Yang aku bilang memang kenyataan, sistem yang berjalan di kantor ini memang sedikit di atas rata-rata, sistem like-dislike, kalau atasan menyukai ya kerjanya mulus aja bisa dapat reward, kalau enggak ya sebaliknya, kuat-kuatan aja, selama ini nggak sedikit karyawan yang mengeluh padaku dan aku hanya bisa kasih dukungan, walaupun aku pemegang kuasa tentang sumber daya di sini, tapi jelas hanya sebatas formalitas, keputusan tertinggi tetap pada atasan.

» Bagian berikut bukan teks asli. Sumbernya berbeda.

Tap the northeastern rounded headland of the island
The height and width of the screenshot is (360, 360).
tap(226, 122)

"Bu pernah dengar nggak sebuah quote dari Buya Hamka? Kayak gini, 'Kalau hidup sekadar hidup, babi di hutan pun hidup. Kalau bekerja sekadar bekerja, kera juga bekerja.' Dan saya sekarang merasa sebagai kera di hutan."

Bu Martha malah menertawakanku. "Masa saya harus ngaku jadi kera juga sih, Vi?"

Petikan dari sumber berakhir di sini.